■ **Consigne**:
Relevez tous les auteurs que le texte cite comme exemples de la littérature française contemporaine, avant de passer à la littérature québécoise.

■ **Texte**:
Les manifestations sont elles-mêmes multiples. La littérature française contemporaine regorge de ces œuvres qui s’éloignent d’une cohésion narrative et textuelle typique du genre romanesque. Plusieurs des ouvrages de Pierre Michon, depuis le très connu Vies minuscules jusqu’aux plus restreints Trois auteurs et Corps du roi, jouent de la mise en recueil, étroite, de textes narratifs ; Olivier Rolin mobilise le principe de l’accumulation dans des « romans » comme L’invention du jour autant que dans Suite à l’Hôtel Crystal ; les histoires éparses du Jour du chien de Caroline Lamarche convergent étonnamment en fin de parcours ; les pièces incluses dans Archéologie du zéro d’Alain Nadaud reconstituent un pan obscur de l’Histoire, alors que les strates narratives confuses, entre récit, scénario et fictionnalisations, font de Vies et mort d’un terroriste américain de Camille de Toledo une mosaïque composée de sujets fuyants. En regard, la littérature romanesque québécoise se joue de façon similaire de la trame classique du roman, empruntant à la faste pratique du recueil de nouvelles pour proposer des quasi-romans et autres romans éclatés : l’univers post-apocalyptique des Récits de Médilhault d’Anne Legault, tissu de récits se répondant les uns les autres, précède les Anges mineurs d’Antoine Volodine ; la fiction encyclopédique Wigrum, de Daniel Canty, multiplie les niveaux de fiction et raconte par le truchement de descriptions d’objets farfelues ; les trois versions de l’histoire de Hunter s’est laissé couler, de Judy Quinn, répondent aux histoires entrecroisées (et agrémentées d’artefacts historiques) du roman Du bon usage des étoiles de Dominique Fortier.

■ **Données fournies**:
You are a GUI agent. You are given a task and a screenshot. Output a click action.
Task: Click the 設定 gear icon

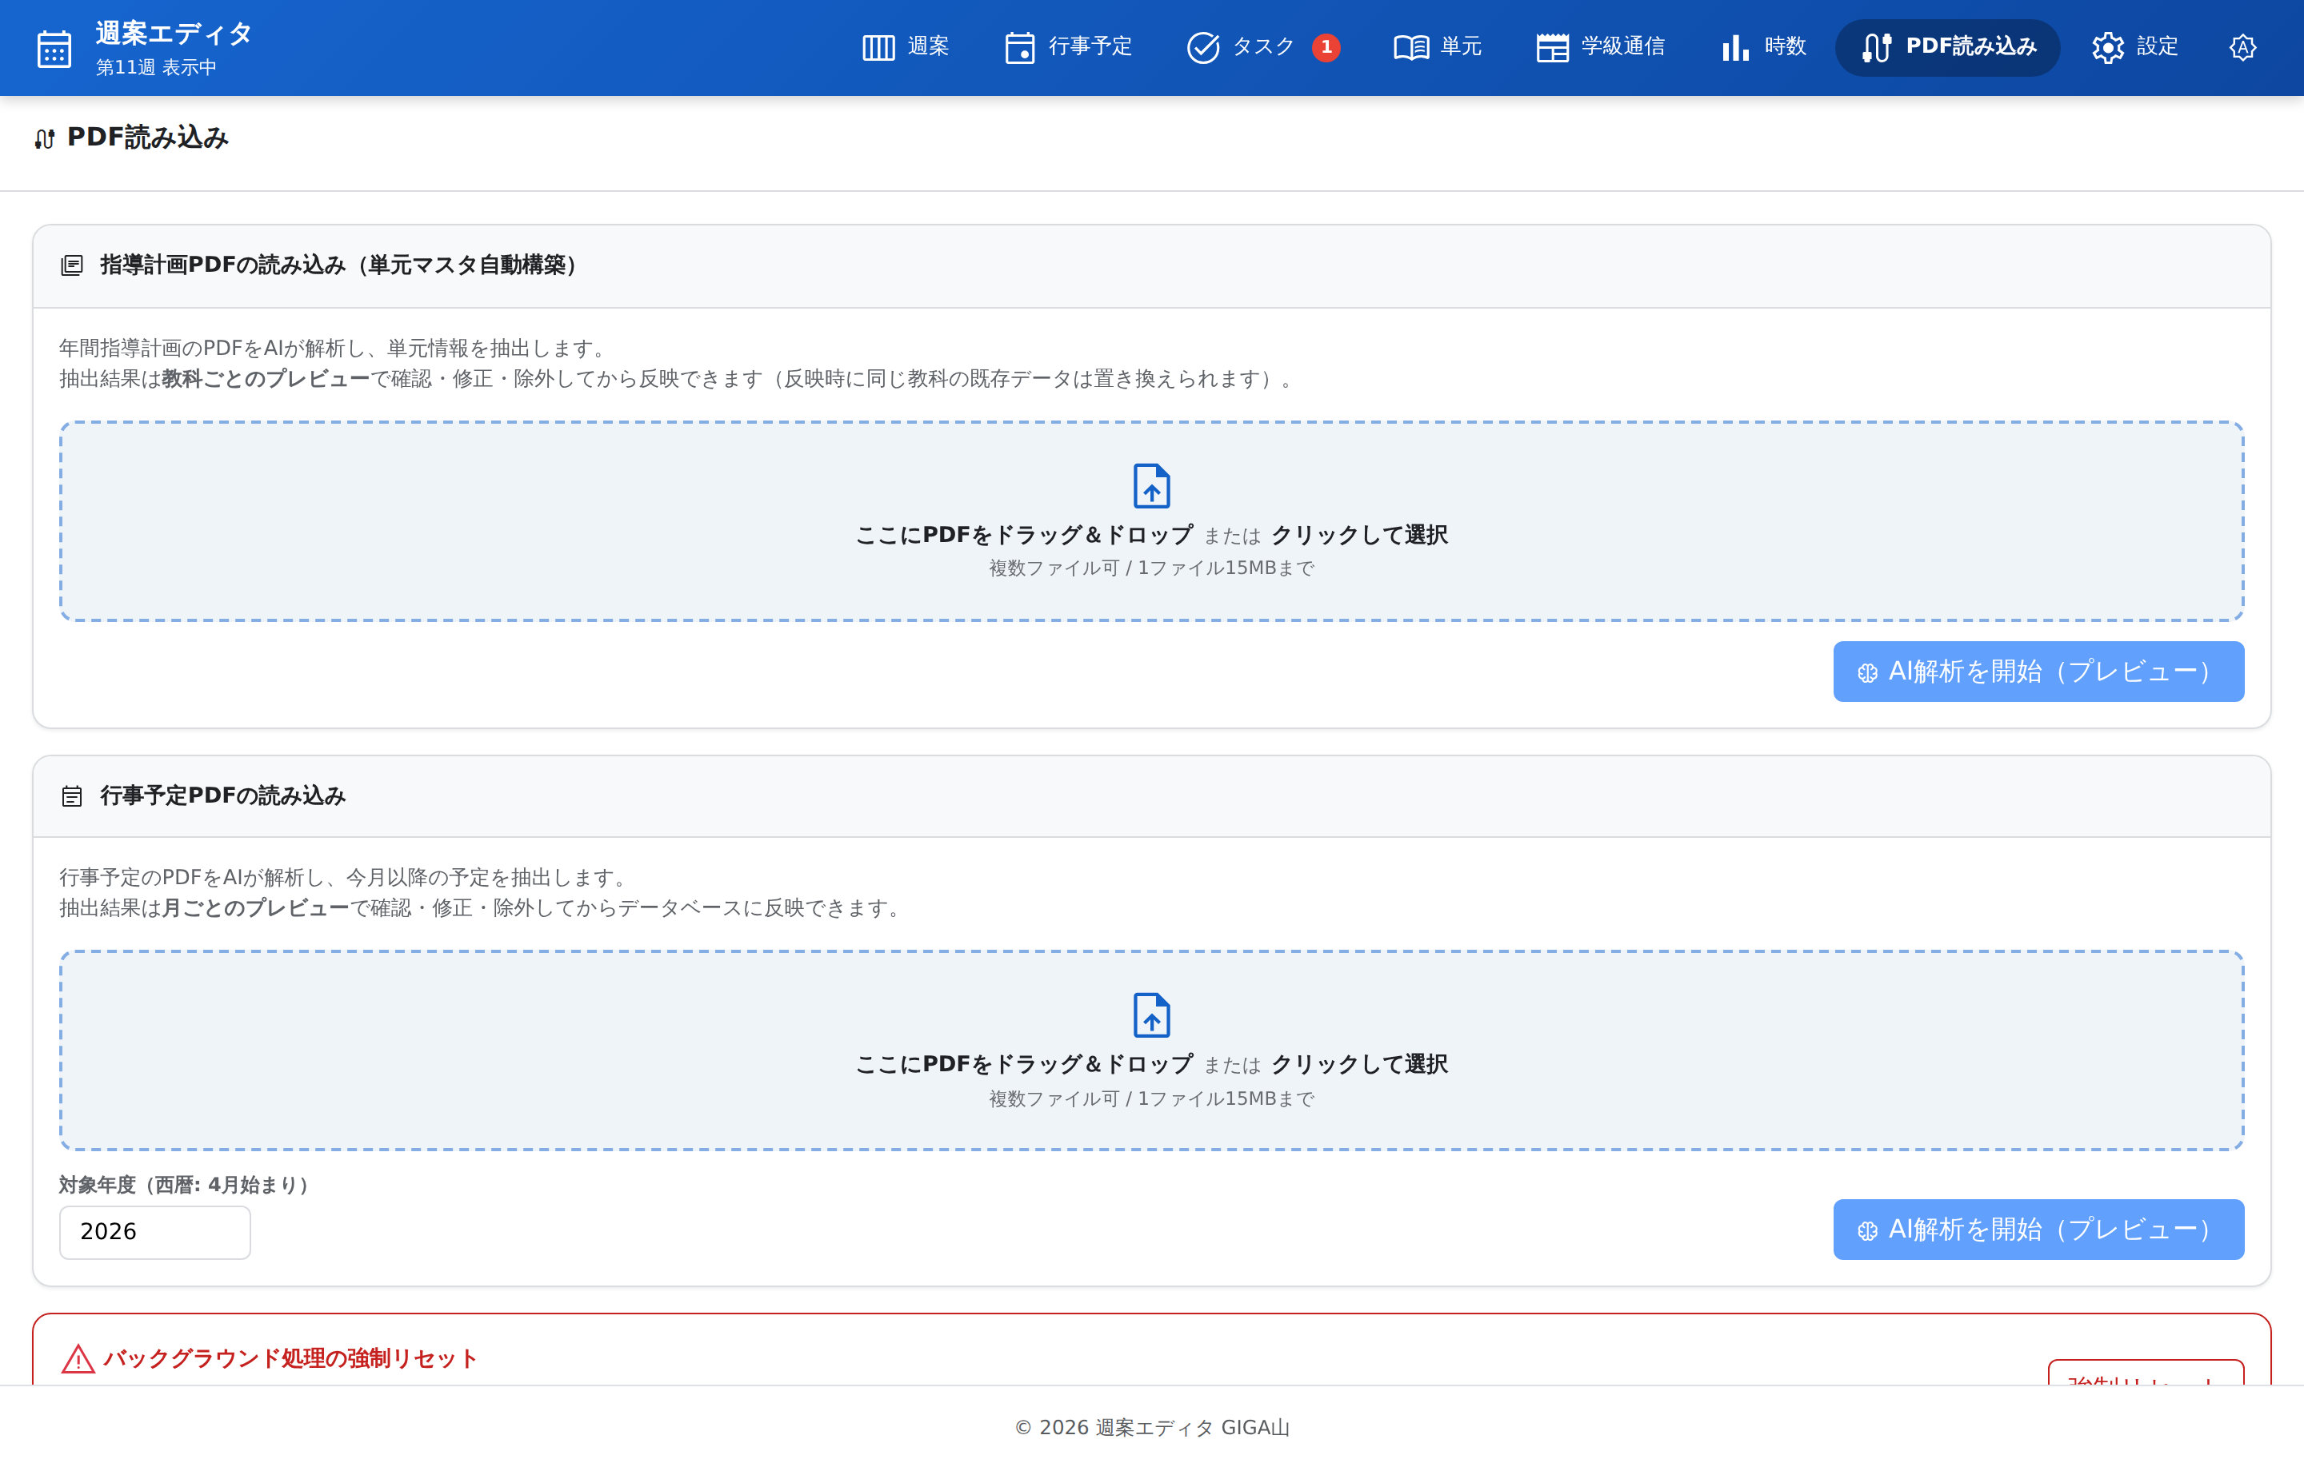point(2107,47)
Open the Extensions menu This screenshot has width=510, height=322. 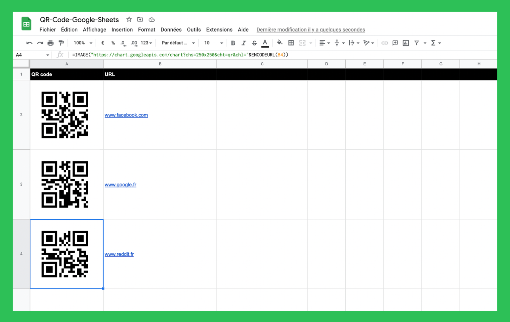coord(219,30)
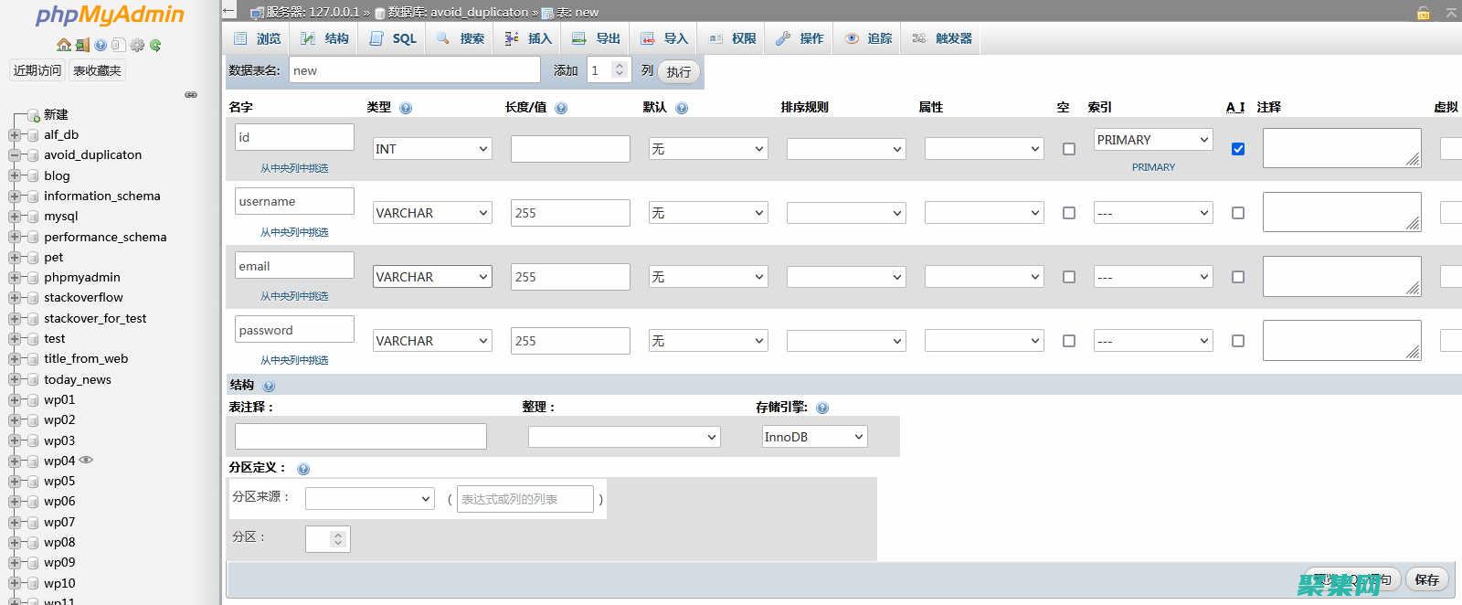
Task: Click the help icon next to 类型
Action: (406, 108)
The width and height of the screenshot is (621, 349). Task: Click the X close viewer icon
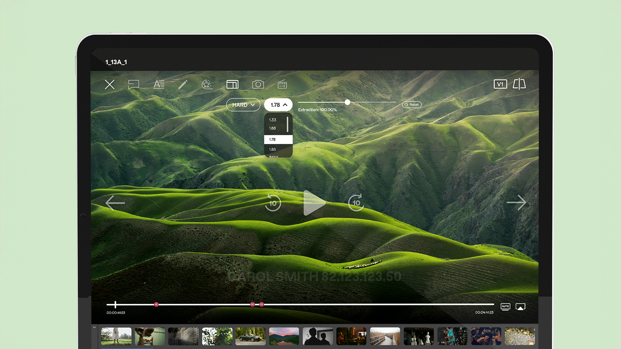coord(110,85)
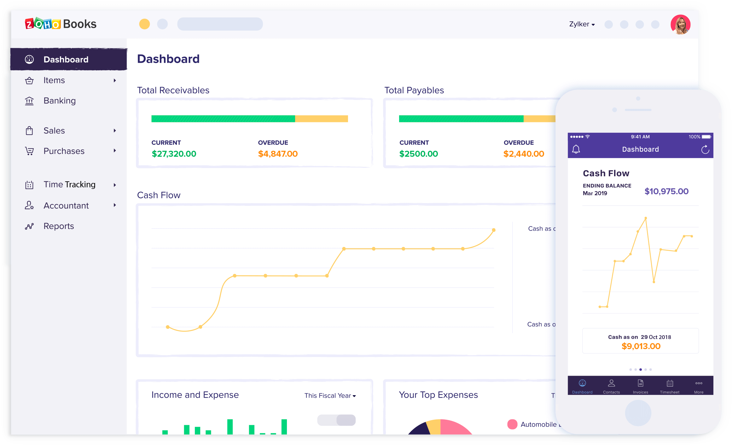This screenshot has height=445, width=732.
Task: Open the Banking sidebar icon
Action: [29, 101]
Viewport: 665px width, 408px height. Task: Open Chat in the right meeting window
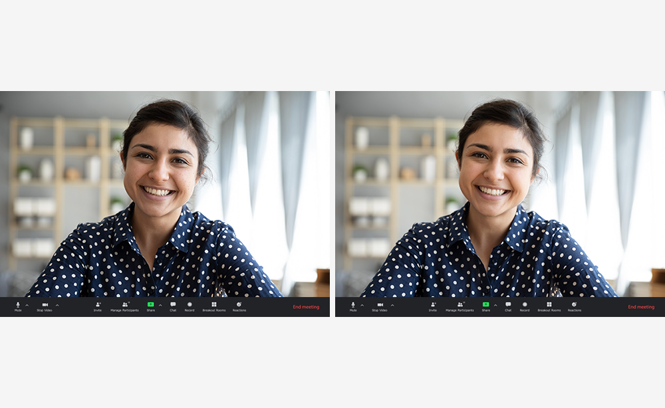pos(508,305)
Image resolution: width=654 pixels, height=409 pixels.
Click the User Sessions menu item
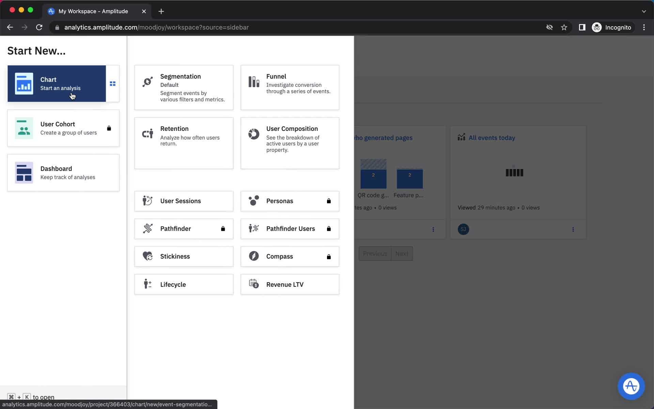coord(184,201)
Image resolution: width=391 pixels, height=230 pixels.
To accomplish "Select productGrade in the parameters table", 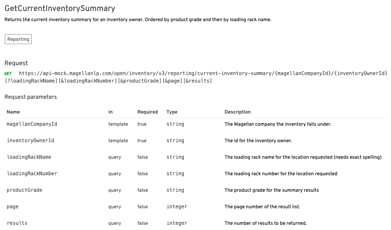I will click(x=25, y=190).
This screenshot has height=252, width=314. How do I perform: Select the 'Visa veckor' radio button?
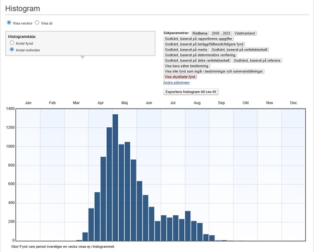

■ **Résultat attendu**:
- Pierre Michon
- Olivier Rolin
- Caroline Lamarche
- Alain Nadaud
- Camille de Toledo